[This opinion piece appears in the latest edition of The Round Table: The Commonwealth Journal of International Affairs. Opinion articles do not reflect the position of the Round Table Editorial Board.]
‘An army of Pinocchios will turn the truth against you.’
Pity the journalists of South East Asia. Recent legislation makes any Malaysian writer accused of disseminating fake news guilty until proven innocent. It is hard to imagine a mental climate less favourable to a free press.
Nor are things much better in Asia more widely. In India, just now, there is no legislation specifically dealing with fake news, though the government proposes an amendment to the Information Technology Act. Laws in India, Pakistan, Bangladesh and Sri Lanka disproportionately target journalists and stifle free speech.
How did we get here?
Lying has been part of politics since early humans gathered into tribes. The digital era has allowed fake news to assume its most virulent form but it has a long history, stretching at least as far back as the Gilded Age of American history between the Civil War and World War One.
What is new is the extent to which the digital environment of social media privileges emotion and has driven truth into retreat. The right not to be reasonable – the ‘reason of unreason’ of Don Quixote – is back in fashion. Attitudes are now more decisive than facts. Veracity is no longer the ideal that it was.
This process threatens to eclipse our inherited insistence upon the truth as the main criterion in political contests. It has been underway for some time. Ronald Reagan during the Iran-Contra scandal said in a national TV broadcast: ‘I told the American people I did not trade arms for hostages. My heart and my best intentions still tell me that is true, but the facts and the evidence tell me it is not.’
George Saunders, writer and essayist, argues that something pivotal occurred with the US media’s reporting of the O.J. Simpson case. ‘Because the premise of the crime’s national importance was obviously false, it had to be bolstered. A new style of presentation had to be invented … this erosion continued through the Monica Lewinsky scandal … and dozens of lesser cases and scandals, all morbid, sensational, and blown out of proportion, often involving minor celebrities – and then came 9/11.’
The rise of the misinformation industry is another important factor, with its roots in the tobacco industry research committee of 1954 which disputed the existence of a scientific consensus about harmful effects of smoking. This provided climate change deniers with a model for their own campaigns. The trick is to keep the discussion going at all costs without ever settling the question in public (a technique that has been called ‘pernicious neutrality’). Endless confrontation of talking heads gives the illusion of a contest between equally legitimate positions.

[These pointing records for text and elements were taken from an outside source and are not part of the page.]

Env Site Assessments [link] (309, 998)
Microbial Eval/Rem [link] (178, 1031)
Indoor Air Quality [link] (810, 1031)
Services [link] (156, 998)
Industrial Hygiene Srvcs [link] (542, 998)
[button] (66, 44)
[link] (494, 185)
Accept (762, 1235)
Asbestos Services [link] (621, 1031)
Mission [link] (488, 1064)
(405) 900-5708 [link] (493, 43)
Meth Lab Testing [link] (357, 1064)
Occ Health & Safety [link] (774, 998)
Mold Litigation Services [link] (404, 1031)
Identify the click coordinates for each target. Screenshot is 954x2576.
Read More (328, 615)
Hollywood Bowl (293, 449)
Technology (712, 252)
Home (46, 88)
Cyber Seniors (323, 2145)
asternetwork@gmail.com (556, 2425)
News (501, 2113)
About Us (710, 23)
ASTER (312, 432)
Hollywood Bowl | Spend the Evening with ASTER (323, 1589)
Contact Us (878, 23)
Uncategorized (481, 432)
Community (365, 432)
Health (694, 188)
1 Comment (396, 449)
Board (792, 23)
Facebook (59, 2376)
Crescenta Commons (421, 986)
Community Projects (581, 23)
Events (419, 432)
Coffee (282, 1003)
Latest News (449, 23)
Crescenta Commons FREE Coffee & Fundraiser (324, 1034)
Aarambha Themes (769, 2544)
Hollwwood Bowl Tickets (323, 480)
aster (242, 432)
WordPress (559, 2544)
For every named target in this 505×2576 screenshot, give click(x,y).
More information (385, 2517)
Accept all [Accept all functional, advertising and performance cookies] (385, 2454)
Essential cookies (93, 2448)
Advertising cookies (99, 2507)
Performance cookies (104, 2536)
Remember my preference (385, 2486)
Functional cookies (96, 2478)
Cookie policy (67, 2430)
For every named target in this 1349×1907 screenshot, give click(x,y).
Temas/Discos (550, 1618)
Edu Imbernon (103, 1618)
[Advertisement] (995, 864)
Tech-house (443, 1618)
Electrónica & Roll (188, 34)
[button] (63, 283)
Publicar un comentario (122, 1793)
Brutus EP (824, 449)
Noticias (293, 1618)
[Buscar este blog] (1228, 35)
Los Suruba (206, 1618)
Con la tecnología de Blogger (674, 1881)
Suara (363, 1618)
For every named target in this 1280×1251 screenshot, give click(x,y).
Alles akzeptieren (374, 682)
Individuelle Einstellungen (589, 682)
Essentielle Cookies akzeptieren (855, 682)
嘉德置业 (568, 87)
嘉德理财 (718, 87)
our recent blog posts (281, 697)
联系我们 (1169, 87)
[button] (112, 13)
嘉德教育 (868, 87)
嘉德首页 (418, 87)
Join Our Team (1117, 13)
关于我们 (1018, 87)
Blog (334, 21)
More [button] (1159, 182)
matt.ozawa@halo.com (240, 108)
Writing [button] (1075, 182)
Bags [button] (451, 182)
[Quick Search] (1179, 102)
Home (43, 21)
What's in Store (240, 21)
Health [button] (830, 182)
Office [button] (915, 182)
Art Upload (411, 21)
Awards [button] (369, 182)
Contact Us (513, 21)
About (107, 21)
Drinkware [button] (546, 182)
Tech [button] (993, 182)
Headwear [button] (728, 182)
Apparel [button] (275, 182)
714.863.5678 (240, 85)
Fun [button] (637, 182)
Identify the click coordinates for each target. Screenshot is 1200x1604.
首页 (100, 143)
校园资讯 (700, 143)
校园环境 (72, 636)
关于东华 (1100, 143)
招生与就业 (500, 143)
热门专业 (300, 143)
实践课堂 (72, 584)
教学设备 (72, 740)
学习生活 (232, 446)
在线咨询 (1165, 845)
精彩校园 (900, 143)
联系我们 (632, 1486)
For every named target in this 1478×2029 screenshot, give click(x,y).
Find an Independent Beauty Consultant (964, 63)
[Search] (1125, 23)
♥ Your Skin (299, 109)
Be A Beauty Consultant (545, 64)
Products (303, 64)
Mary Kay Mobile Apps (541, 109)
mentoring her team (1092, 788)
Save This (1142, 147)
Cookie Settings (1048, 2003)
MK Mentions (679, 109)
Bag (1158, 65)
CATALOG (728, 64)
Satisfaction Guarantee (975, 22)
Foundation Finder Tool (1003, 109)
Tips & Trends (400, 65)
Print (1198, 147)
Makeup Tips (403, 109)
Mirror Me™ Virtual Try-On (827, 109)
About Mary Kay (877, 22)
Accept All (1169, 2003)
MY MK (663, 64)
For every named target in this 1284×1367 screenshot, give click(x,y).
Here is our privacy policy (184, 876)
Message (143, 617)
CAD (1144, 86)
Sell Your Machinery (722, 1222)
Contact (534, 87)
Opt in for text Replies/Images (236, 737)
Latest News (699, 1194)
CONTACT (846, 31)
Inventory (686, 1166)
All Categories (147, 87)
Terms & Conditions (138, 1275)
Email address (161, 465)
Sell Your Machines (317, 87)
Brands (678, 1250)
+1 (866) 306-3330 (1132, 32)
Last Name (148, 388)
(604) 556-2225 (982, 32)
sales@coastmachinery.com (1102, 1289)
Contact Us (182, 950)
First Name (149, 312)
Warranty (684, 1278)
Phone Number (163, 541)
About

Those Malaysian lawmakers acted in so draconian a fashion because they want the big digital social media players to take responsibility. But the zeal to regulate fake news, to many, is just as problematic as fake news itself. The Anti-Fake News Act in Malaysia was criticised by the Malaysian Bar Council for being ‘far too wide’. The Act imposes hefty fines and jail time on ‘any person who, by any means, creates, offers, publishes, prints, distributes, circulates or disseminates any fake news or publication containing fake news’.
The fake news problem is collective and systemic but the proposed solutions are individual, boiling down to such pious exhortations as investing the time we save with computers in checking facts. This approach seems quite inadequate when we stop to consider what is at stake.
As long ago as 2004 one of George W. Bush’s aides told The New York Times Magazine writer Ron Suskind that his journalistic approach was laughably outdated. ‘The aide said that guys like me were “in what we call the reality-based community” which he defined as people who “believe that solutions emerge from your judicious study of discernible reality” … “That’s not the way the world really works anymore” he continued. “We’re an empire now, and when we act, we create our own reality. And while you’re studying that reality – judiciously, as you will – we’ll act again, creating other new realities, which you can study too, and that’s how things will sort out. We’re history’s actors … and you, all of you, will be left to just study what we do”.’
If you think this is fantasy, think again. Powerful people in many places worldwide now subscribe to this doctrine.
What then should we do? Search me. But a constructive last word is offered by the philosopher Simon Blackburn in his book Truth: A Guide for the Perplexed: ‘We can take the post-modernist inverted commas off things that ought to matter to us: truth, reason, objectivity and confidence. They are no less, if no more, than the virtues that we should all cherish as we try to understand the bewildering world about us.’
Martin Mulligan is a member of the Round Table Editorial Board.